«Июль 1842 г., Париж
Добрейший, благодетельный Алексей Романович!
Мне очень больно, что я подал повод Вам думать, что я Вас совсем забыл. Я ни разу еще не писал к Вам с тех пор, как за границей, нечего оправдываться, виноват, по милости лени, но позвольте уверить Вас, что я никак не могу забыть доброжелательную душу Вашу, тем более драгоценное расположение Ваше ко мне, которое не могу вспомнить хладнокровно, а как художник, тем более, зная Ваше глубокое чувство к изящному искусству. Да, Алексей Романович, поверьте мне, что чем более я в свете, тем более чувствую цену людей редких, и потому совсем напротив тому, чтобы забыть подобных людей, но я счастлив тем, что природа одарила меня силой возблагодарить и оправдать себя пред такими доброжелателями, как Вы. Я помню, в первое время еще в Петербурге, какое родное участие принимали Вы во мне, тогда, когда я ничего не значил, это-то меня и трогает. Теперь, слава Богу, я совершенно счастлив во всем, все желают со мной познакомиться, но все это не то, что я сказал уже. Не буду продолжать мою философию, Вы, верно, поняли, что я хотел высказать. А теперь скажу весьма коротко, что я сделал и намерен. Вероятно, Вам известно, что я очень много написал с тех пор, как за границей, и как лестно всегда были приняты мои картины в Неаполе и в Риме. Много из картин моих разошлись по всем частям Европы, а из царей у Неаполитанского короля, у Папы, у Баварского (герцога), а прочие у частных лиц.
В нынешнее лето мне хотелось сделать вояж на север, и вот уже я возвращаюсь назад в Италию. Когда я был в Генуе, видел я Анну Васильевну Сарычеву, я очень рад был ее видеть, и она мне рассказала про Вас, потом я проехал Швейцарию по Рейну в Голландию, где мне очень было интересно по моей части, потом в Лондон, где видел все замечательное, и порты, а теперь уже 20 дней, как я в Париже. Здесь очень хорошо приняли меня лучшие художники Гюден и прочие, а Таннера здесь нет, и его никто здесь терпеть не может, он со всеми здесь в ссоре.
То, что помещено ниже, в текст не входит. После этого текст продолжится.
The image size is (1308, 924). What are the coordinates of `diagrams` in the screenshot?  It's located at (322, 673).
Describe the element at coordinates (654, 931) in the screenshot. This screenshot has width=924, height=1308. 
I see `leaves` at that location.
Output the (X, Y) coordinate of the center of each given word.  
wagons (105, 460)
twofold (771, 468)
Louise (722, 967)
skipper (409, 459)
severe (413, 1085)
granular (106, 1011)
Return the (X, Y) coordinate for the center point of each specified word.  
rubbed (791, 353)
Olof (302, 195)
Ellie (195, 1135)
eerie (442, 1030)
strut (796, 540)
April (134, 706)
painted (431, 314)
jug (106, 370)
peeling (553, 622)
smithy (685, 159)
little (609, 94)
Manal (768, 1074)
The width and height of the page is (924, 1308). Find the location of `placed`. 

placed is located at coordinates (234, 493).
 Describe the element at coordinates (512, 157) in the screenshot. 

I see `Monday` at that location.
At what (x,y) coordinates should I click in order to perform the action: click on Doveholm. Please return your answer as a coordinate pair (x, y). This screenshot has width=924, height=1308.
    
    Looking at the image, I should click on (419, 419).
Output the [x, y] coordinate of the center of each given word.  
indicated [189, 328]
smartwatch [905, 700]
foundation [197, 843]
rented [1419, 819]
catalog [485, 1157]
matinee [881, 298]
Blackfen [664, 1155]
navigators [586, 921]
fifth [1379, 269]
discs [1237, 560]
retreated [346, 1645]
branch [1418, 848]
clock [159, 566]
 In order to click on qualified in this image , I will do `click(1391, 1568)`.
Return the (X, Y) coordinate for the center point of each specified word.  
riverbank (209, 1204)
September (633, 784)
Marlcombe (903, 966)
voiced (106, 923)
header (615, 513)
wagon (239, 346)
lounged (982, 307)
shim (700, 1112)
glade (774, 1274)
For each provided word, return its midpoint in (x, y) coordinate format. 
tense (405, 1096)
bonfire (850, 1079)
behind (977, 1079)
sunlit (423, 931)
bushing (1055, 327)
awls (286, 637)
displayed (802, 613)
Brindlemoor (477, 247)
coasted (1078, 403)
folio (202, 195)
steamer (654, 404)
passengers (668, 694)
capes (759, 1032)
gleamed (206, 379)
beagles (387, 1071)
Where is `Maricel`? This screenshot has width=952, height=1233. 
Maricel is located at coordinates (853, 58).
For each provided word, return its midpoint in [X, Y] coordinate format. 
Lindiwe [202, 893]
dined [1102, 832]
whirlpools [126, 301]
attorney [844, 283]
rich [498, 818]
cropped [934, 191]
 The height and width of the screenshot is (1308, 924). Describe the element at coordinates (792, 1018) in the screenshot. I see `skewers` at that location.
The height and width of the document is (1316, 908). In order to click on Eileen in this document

Чрез пять дней я еду в Марсель и в Неаполь, заняться серьезно опять и хочу послать сюда на выставку, так просили меня многие французы, вероятно, я не могу здесь иметь первостепенную славу, какую мне дали в Италии, но все-таки пусть критикуют, пока молод, а хочется состязаться с французами. Александре Алексеевне madame Шварц[123]
мое нижайшее почтение и прошу не забыть смешного крымчака. Роману Алексеевичу и Николаю Алексеевичу и всем прочим художникам мой поклон. Буду писать к Вам из Неаполя.Ваш Айвазовский.
Нынешний год я послал к выставке петербургской картин шесть, признаюсь откровенно, они мне не очень нравятся, лучше большие у князя Витгенштейна и Толстого[124]
. Коли эти господа выставят на выставку, то может понравиться публике»[125].